■ **Collected data**
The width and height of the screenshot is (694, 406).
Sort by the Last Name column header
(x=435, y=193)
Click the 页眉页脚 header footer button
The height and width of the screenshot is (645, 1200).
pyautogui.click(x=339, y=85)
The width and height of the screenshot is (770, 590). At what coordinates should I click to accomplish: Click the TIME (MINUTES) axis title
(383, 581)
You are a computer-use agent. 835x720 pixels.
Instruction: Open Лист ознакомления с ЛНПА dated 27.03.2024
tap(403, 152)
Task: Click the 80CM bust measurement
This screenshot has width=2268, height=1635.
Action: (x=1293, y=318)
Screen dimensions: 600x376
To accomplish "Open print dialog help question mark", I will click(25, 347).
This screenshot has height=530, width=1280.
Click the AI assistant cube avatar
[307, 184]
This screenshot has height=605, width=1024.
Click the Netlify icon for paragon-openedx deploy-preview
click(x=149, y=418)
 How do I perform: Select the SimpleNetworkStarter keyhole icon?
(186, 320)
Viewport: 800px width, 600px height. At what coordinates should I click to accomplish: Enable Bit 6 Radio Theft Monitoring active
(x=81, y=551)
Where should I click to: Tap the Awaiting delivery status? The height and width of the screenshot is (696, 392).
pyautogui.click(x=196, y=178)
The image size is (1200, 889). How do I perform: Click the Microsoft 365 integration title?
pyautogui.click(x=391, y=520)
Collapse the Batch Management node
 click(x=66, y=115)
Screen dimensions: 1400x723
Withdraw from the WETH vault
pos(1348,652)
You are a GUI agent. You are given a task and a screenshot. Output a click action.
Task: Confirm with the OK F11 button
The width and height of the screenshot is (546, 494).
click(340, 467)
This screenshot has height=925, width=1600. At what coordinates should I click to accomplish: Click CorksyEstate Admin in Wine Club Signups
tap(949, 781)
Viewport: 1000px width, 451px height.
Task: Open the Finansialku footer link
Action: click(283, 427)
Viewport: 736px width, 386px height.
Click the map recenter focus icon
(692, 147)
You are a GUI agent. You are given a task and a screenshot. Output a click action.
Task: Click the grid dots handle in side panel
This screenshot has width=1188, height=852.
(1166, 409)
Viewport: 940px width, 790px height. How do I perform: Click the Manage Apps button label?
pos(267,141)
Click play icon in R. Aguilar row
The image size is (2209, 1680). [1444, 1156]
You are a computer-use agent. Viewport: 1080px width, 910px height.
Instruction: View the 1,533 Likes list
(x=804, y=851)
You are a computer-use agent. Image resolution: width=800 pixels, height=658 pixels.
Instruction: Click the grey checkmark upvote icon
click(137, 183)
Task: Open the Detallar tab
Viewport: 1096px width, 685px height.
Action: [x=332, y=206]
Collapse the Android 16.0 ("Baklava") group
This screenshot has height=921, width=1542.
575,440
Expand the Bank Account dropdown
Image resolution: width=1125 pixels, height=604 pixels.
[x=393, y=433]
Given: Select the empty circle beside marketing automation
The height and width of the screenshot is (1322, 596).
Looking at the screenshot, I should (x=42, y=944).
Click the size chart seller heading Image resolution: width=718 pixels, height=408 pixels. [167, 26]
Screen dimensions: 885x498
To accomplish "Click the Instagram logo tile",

■ **GOAL OF THE EXERCISE**
Every record, from the first to the last, should be transcribed exactly.

■ **TASK OUTPUT**
The width and height of the screenshot is (694, 406).
Sort by the Last Name column header
(x=435, y=193)
Click the 页眉页脚 header footer button
The height and width of the screenshot is (645, 1200).
pyautogui.click(x=339, y=85)
The width and height of the screenshot is (770, 590). At what coordinates should I click to accomplish: Click the TIME (MINUTES) axis title
(383, 581)
You are a computer-use agent. 835x720 pixels.
Instruction: Open Лист ознакомления с ЛНПА dated 27.03.2024
tap(403, 152)
Task: Click the 80CM bust measurement
This screenshot has width=2268, height=1635.
Action: (x=1293, y=318)
Screen dimensions: 600x376
To accomplish "Open print dialog help question mark", I will click(25, 347).
This screenshot has height=530, width=1280.
Click the AI assistant cube avatar
[307, 184]
This screenshot has height=605, width=1024.
Click the Netlify icon for paragon-openedx deploy-preview
click(x=149, y=418)
 How do I perform: Select the SimpleNetworkStarter keyhole icon?
(186, 320)
Viewport: 800px width, 600px height. At what coordinates should I click to accomplish: Enable Bit 6 Radio Theft Monitoring active
(x=81, y=551)
Where should I click to: Tap the Awaiting delivery status? The height and width of the screenshot is (696, 392).
pyautogui.click(x=196, y=178)
The image size is (1200, 889). How do I perform: Click the Microsoft 365 integration title?
pyautogui.click(x=391, y=520)
Collapse the Batch Management node
 click(x=66, y=115)
Screen dimensions: 1400x723
Withdraw from the WETH vault
pos(1348,652)
You are a GUI agent. You are given a task and a screenshot. Output a click action.
Task: Confirm with the OK F11 button
The width and height of the screenshot is (546, 494).
click(340, 467)
This screenshot has height=925, width=1600. At what coordinates should I click to accomplish: Click CorksyEstate Admin in Wine Club Signups
tap(949, 781)
Viewport: 1000px width, 451px height.
Task: Open the Finansialku footer link
Action: click(283, 427)
Viewport: 736px width, 386px height.
Click the map recenter focus icon
(692, 147)
You are a GUI agent. You are given a task and a screenshot. Output a click action.
Task: Click the grid dots handle in side panel
This screenshot has width=1188, height=852.
(1166, 409)
Viewport: 940px width, 790px height. How do I perform: Click the Manage Apps button label?
pos(267,141)
Click play icon in R. Aguilar row
The image size is (2209, 1680). [1444, 1156]
You are a computer-use agent. Viewport: 1080px width, 910px height.
Instruction: View the 1,533 Likes list
(x=804, y=851)
You are a computer-use agent. Image resolution: width=800 pixels, height=658 pixels.
Instruction: Click the grey checkmark upvote icon
click(137, 183)
Task: Open the Detallar tab
Viewport: 1096px width, 685px height.
Action: [x=332, y=206]
Collapse the Android 16.0 ("Baklava") group
This screenshot has height=921, width=1542.
575,440
Expand the Bank Account dropdown
Image resolution: width=1125 pixels, height=604 pixels.
[x=393, y=433]
Given: Select the empty circle beside marketing automation
The height and width of the screenshot is (1322, 596).
Looking at the screenshot, I should (x=42, y=944).
Click the size chart seller heading Image resolution: width=718 pixels, height=408 pixels. [167, 26]
Screen dimensions: 885x498
To accomplish "Click the Instagram logo tile",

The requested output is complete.